I agree with Bob's remarks concerning "College 2.0." or as I like to
call it, good course design.
For most of the undergraduate core theory/aural skills courses I teach,
my grading rubric looks something like this:
10% Homework (1 to 3 per week)
30% Quizzes (generally 4-5 per semester)
15% Recitations/Hearings (4 or more per semester, one-on-one, covering
sight
singing, rhythm, keyboard navigation, sing & play, etc.)
25% Lab (taught by TA's, graded with instructor oversight)
20% Final Exam
I ASSUME That students will collaborate on homework; the more serious
students will either do it by themselves, or work together the night before
it's due, ideally at a keyboard; the rest will sit in the School of Music
lobby ten minutes before class starts desperately trying to do the
assignments by committee, one eye on the clock, no ears engaged. At the
very
least, having a homework assignment due on a given day is a strong
incentive
to show up to class on time.
I explain to them that homework is like training for an athletic
competition. Sure, go ahead and skip your training in the gym, or get a
friend to do it for you; when the big event comes, you've squandered an
opportunity to properly prepare, and will reap the consequences. Collecting
the homework assignments at the very start of the ensuing lecture seems to
work best, especially as I take the folder with the submitted assignments
off the piano and put them away at precisely the stated starting time of
class; latecomers must submit them at the end of class, and incur a grade
penalty. (I use a variation of this with graduate theory courses of a
review
or remedial nature, allowing students to go over the homework with me in
class, correcting as they go. They theoretically will hand in a stack of
perfect homework papers at the end of the hour.)
I find that the psychological obligation created by regular homework
assignments does a great deal of my work for me vis à vis getting students
to attend lectures and to keep on top of what's coming on the next quiz or
exam, even though the numerical value of any single assignment is
miniscule.
I also never re-use a quiz or exam, although I may recycle components from
them. Homework assignments are posted online, so I suppose that they could
end up in the wrong hands (e.g. Coursehero.com)--for what that's worth.
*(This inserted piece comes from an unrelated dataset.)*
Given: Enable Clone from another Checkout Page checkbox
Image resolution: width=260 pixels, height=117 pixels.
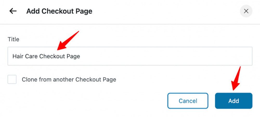Looking at the screenshot, I should pyautogui.click(x=12, y=79).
As to the homework assignments, I make sure that they follow Kaplan's
Law (when assigning homework, remember who has to grade it).* If I can't
grade the entire stack of assignments in half an hour, the assignment was
poorly written. (I'm thinking in terms of classes of 50-70 students; for
larger sections, I make the assignments shorter.)
So this is my less structured way of creating, or facilitating, the
collaborative component that Bob proposes--and of making sure that it
doesn't replace the need for the individual student to master skills and
concepts. I've experimented with allowing students to use the social
networking features of our course management software to create study
groups, but this seldom goes anywhere. Requiring students to form
out-of-class study groups would not work for our overbooked B.M. and B.M.E.
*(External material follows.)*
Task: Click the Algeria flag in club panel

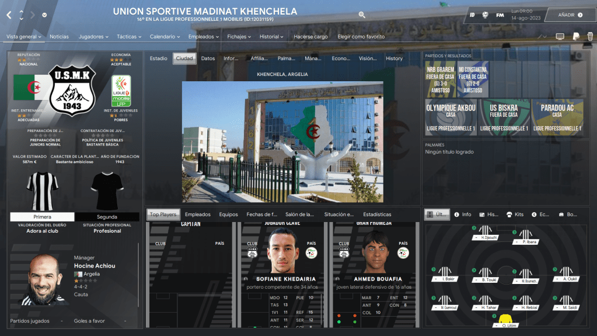Action: (x=27, y=88)
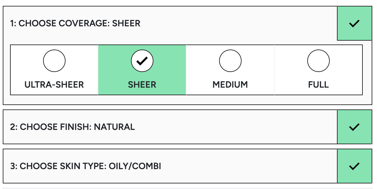Click the 'CHOOSE COVERAGE' heading text
This screenshot has height=189, width=377.
(x=64, y=24)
students. Hence the low-stakes homework option as an alternative.
Best,
jp
Jeff Perry
Professor of Music Theory
275 Music and Dramatic Arts
School of Music, College of Music & Dramatic Arts
Louisiana State University
jperry at lsu.edu / (225) 578-3556 (voice) / (225) 578-2562 (fax)
* Kaplan's Law is the formulation of my retired colleague Richard Kaplan,
Strauss and Mahler scholar, clarinetist and audiophile extrahordinaire.